## Work instruction 1
In the passage on EPA budget cuts, how much money will the agency lose under the budget deal?
#### Supplied text
Meanwhile, a recently elected Republican House is taking steps to go in the other direction through budget cuts to the EPA. Environmental activism in the US is, in effect, looking to up-end the democratic process – an all too common theme across the Left – by empowering the courts to make policy in perhaps the single most critical policy area for American prosperity.


The agency will lose $1.6 billion as part of a deal between President Barack Obama and congressional leaders to produce $38 billion in spending cuts for the rest of the 2011 fiscal year, according to legislation made public today. A plan detailing where the cuts will be made is due in 30 days.

Republicans argued for a larger cut plus provisions that would bar the EPA from enforcing rules on reducing carbon dioxide from power plants and factories. The budget deal accepted by Obama will undermine efforts to reduce pollution from mountaintop coal mining and mercury emissions from power plants, said Gabe Wisniewski, coal campaign director for the environmental group Greenpeace.
########
#### Supplied material
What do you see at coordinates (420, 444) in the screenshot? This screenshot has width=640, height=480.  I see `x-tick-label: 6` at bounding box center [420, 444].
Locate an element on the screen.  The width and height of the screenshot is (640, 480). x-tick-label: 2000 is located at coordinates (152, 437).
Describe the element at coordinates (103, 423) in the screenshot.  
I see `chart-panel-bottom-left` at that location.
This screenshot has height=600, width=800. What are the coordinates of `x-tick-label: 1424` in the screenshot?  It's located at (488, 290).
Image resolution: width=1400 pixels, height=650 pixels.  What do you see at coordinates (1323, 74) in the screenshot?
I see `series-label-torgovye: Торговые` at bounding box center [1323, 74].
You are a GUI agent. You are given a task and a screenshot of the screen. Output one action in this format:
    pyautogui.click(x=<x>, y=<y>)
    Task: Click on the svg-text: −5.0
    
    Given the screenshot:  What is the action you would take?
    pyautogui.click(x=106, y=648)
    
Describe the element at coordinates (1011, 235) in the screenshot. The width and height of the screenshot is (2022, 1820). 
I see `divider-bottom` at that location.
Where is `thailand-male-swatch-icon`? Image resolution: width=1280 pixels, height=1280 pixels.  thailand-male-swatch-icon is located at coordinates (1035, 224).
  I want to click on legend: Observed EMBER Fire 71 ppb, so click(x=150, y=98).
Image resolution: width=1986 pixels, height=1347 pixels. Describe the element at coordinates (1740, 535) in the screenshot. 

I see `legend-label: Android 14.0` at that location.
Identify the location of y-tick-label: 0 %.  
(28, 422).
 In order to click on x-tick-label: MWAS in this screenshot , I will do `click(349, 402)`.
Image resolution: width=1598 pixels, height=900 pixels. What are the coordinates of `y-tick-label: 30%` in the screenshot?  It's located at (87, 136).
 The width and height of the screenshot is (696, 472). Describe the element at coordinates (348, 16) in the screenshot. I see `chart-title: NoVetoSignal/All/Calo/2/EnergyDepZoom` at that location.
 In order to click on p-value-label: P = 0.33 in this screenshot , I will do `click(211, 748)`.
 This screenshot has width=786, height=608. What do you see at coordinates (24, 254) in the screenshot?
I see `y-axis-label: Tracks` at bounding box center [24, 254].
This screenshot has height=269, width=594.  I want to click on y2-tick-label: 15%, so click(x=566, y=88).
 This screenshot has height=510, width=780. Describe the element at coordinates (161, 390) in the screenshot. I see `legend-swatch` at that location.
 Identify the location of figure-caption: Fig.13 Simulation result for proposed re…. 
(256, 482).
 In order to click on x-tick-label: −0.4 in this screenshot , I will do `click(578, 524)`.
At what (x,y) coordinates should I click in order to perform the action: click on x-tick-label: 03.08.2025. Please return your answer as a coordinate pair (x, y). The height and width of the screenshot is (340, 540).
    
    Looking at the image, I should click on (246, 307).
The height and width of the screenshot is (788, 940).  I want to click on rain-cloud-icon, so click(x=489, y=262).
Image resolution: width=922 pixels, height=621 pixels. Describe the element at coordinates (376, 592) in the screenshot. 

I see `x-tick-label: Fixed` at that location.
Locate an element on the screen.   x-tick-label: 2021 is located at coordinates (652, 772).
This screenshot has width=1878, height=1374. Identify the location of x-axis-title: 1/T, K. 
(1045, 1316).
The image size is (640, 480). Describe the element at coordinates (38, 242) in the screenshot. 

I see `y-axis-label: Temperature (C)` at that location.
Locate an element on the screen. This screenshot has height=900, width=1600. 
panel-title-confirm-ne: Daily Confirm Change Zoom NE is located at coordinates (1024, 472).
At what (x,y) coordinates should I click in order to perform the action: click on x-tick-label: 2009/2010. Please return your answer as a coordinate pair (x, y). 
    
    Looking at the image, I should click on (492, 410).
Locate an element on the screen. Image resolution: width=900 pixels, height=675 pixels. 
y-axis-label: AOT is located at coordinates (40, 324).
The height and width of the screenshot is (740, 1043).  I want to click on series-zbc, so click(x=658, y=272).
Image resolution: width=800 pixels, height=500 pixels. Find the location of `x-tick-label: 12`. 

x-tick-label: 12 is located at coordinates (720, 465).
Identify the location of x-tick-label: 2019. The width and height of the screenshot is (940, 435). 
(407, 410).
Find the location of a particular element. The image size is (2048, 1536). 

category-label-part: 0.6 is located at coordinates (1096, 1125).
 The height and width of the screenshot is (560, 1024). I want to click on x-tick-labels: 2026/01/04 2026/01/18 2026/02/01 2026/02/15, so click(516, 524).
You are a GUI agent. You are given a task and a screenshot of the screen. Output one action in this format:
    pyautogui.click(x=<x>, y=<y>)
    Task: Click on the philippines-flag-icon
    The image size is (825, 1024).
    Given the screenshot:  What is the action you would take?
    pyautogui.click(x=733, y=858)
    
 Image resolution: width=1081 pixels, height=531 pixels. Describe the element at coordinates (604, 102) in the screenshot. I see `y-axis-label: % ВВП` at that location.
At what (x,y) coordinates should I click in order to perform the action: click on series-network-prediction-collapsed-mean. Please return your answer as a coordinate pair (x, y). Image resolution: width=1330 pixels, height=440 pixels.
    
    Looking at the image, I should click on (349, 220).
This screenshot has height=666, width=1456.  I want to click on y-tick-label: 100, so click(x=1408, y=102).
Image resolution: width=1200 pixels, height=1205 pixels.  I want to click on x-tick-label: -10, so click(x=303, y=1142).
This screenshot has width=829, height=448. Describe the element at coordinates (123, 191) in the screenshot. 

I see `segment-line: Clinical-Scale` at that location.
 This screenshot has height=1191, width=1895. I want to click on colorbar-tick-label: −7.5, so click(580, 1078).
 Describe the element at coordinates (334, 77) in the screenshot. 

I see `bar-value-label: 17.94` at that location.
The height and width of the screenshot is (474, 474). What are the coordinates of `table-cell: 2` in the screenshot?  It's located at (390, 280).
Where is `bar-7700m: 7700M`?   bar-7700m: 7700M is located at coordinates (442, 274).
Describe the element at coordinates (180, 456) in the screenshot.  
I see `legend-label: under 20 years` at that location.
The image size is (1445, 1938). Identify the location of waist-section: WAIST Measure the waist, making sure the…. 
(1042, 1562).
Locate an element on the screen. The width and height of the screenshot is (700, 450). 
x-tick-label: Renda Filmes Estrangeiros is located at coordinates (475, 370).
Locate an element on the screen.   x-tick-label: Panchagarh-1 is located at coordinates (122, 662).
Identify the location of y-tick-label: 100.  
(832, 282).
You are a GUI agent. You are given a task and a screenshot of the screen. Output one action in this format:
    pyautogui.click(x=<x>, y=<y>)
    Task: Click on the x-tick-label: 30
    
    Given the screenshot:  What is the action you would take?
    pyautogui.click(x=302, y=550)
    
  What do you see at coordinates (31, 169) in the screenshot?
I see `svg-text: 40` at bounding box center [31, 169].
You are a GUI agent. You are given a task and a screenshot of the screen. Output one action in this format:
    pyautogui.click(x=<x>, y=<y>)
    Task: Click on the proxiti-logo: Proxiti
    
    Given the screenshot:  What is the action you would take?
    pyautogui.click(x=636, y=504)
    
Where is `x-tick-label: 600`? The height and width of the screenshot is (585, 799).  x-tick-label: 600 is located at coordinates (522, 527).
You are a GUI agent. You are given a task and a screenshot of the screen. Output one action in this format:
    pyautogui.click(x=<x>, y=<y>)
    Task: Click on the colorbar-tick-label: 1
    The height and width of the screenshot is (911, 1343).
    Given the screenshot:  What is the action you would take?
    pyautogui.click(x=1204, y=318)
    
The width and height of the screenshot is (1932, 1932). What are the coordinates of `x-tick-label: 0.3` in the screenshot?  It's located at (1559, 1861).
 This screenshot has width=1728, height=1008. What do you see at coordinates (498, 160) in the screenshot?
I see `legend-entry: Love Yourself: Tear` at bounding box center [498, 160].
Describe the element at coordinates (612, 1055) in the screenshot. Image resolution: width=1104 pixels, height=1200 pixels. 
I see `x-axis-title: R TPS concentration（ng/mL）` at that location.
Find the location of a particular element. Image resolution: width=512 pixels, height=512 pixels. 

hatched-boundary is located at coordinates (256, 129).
########
## Work instruction 2
Copy the stored records word for word, everything from their first line down to the line containing "In order to click on x-tick-label: MWAS", including both of those lines.

## Expected output 1
$1.6 billion.

## Expected output 2
What do you see at coordinates (420, 444) in the screenshot? This screenshot has width=640, height=480.  I see `x-tick-label: 6` at bounding box center [420, 444].
Locate an element on the screen.  The width and height of the screenshot is (640, 480). x-tick-label: 2000 is located at coordinates (152, 437).
Describe the element at coordinates (103, 423) in the screenshot.  
I see `chart-panel-bottom-left` at that location.
This screenshot has height=600, width=800. What are the coordinates of `x-tick-label: 1424` in the screenshot?  It's located at (488, 290).
Image resolution: width=1400 pixels, height=650 pixels.  What do you see at coordinates (1323, 74) in the screenshot?
I see `series-label-torgovye: Торговые` at bounding box center [1323, 74].
You are a GUI agent. You are given a task and a screenshot of the screen. Output one action in this format:
    pyautogui.click(x=<x>, y=<y>)
    Task: Click on the svg-text: −5.0
    
    Given the screenshot:  What is the action you would take?
    pyautogui.click(x=106, y=648)
    
Describe the element at coordinates (1011, 235) in the screenshot. The width and height of the screenshot is (2022, 1820). 
I see `divider-bottom` at that location.
Where is `thailand-male-swatch-icon`? Image resolution: width=1280 pixels, height=1280 pixels.  thailand-male-swatch-icon is located at coordinates (1035, 224).
  I want to click on legend: Observed EMBER Fire 71 ppb, so click(x=150, y=98).
Image resolution: width=1986 pixels, height=1347 pixels. Describe the element at coordinates (1740, 535) in the screenshot. 

I see `legend-label: Android 14.0` at that location.
Identify the location of y-tick-label: 0 %.  
(28, 422).
 In order to click on x-tick-label: MWAS in this screenshot , I will do `click(349, 402)`.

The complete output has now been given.